Teks Bacaan:
___
Pemukiman Kumuh Perhatian Serius Pansus III

Pemukiman Kumuh Perhatian Serius Pansus III
SERIUS: Pansus III DPRD Kabupaten Cirebon serius  mempelajari Raperda Kawasan Pemukiman Kumuh di Kabupaten Badung dan Denpasar, Bali, untuk diterapkan di Kabupaten Cirebon.  --FOTO SAMSUL HUDA/RADAR CIREBON
0 Komentar

SUMBER – Jumlah kawasan kumuh di Kabupaten Cirebon masih banyak. Ada 195 desa kategori kumuh. Kondisi itu menjadi perhatian serius anggota legislatif. Pansus III DPRD Kabupaten Cirebon sudah melakukan langkah-langkah, yakni mendorong penataan kawasan kumuh. Caranya, belajar dari kota/kabupaten yang berhasil menatan kawasan kumuh. Seperti Kabupaten Badung dan Denpasar, Bali. Di sana, kawasannya tertata rapi dan bersih.
___
Segmen Data:
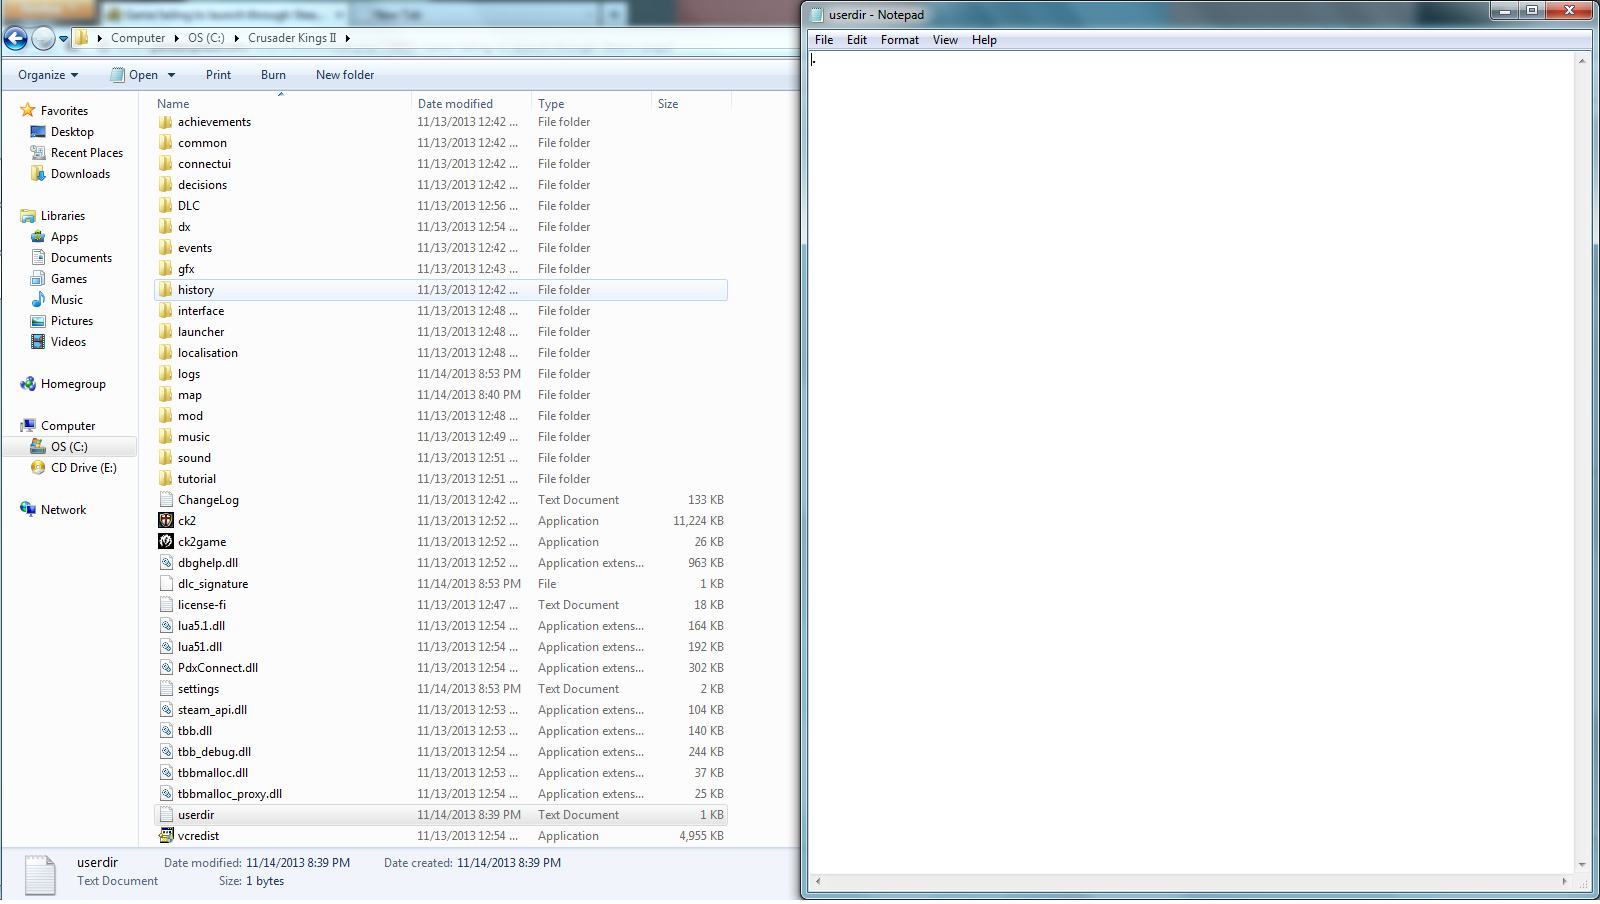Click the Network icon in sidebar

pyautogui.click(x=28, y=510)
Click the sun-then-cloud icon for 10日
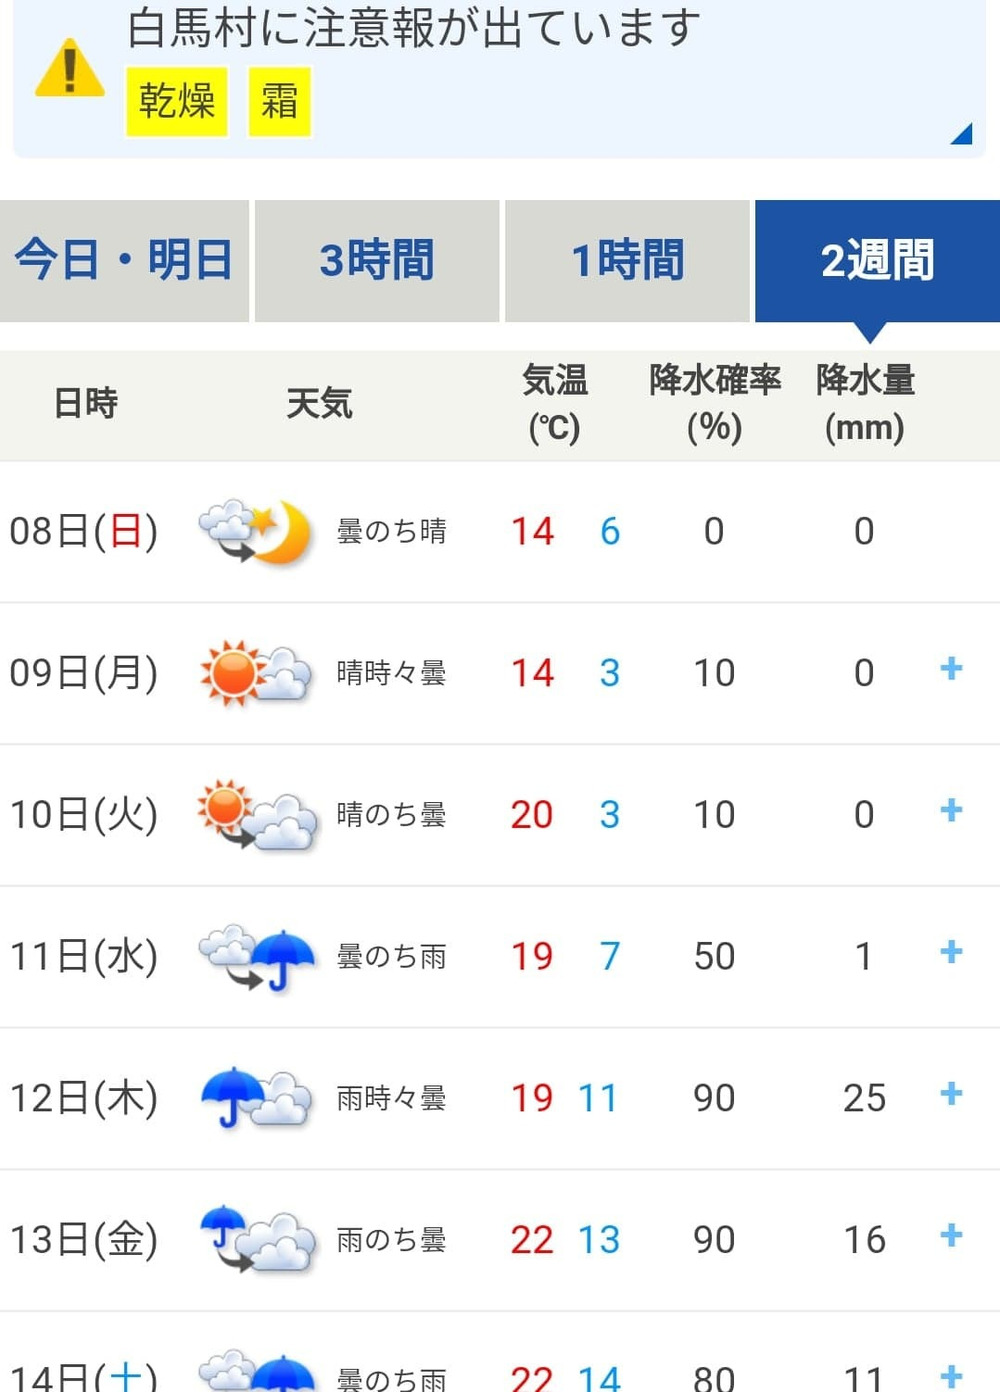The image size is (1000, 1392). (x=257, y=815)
___
Tugas yang Dikerjakan:
(a) Menurut berita tentang kawasan kumuh di Kabupaten Cirebon, berapa desa yang tergolong kategori kumuh?
(b) Sebutkan semua nama daerah yang tercantum dalam keterangan foto berita tentang kawasan kumuh, yaitu bagian yang diawali kata "SERIUS:".
(c) Lanjutkan berita tentang kawasan kumuh di Kabupaten Cirebon, mulai setelah kalimat terakhirnya.

Jawaban per Tugas:
(a) Sebanyak 195 desa di Kabupaten Cirebon tergolong kategori kumuh.

(b) Kabupaten Cirebon, Kabupaten Badung, Denpasar, Bali

(c)
Ketua Pansus III DPRD Kabupaten Cirebon, Hermanto SH mengatakan, penataan kawasan kumuh di Kabupaten Cirebon selama ini tidak jelas serta tidak terukur. Padahal, program Kota Tanpa Kumuh (Kotaku) sudah berjalan di Kabupaten Cirebon.
“Ini menjadi catatan kita. Sebagai mitra kerja eksekutif, tentunya harus terlibat di dalam. Salah satunya merancang peraturan daerah tentang Pencegahan dan Peningkatan Kualitas terhadap Perumahan Kumuh dan Pemukiman Kumuh di Kabupaten Cirebon,” ujar Hermanto kepada Radar Cirebon, kemarin (26/11).
Menurutnya, dalam penanganan penataan pemukiman kumuh harus ada konsep oleh Pemerintah Kabupaen Cirebon agar tidak menimbulkan resistensi dari masyarakat yang berujung pada konflik horizontal. “Selain itu harus ada sinergi antara program pemerintah daerah, provinsi dan pusat, dalam membuat roadmap kawasan berlekanjutan sesuai RPJMD dengan target 25 tahun mendatang,” terangnya.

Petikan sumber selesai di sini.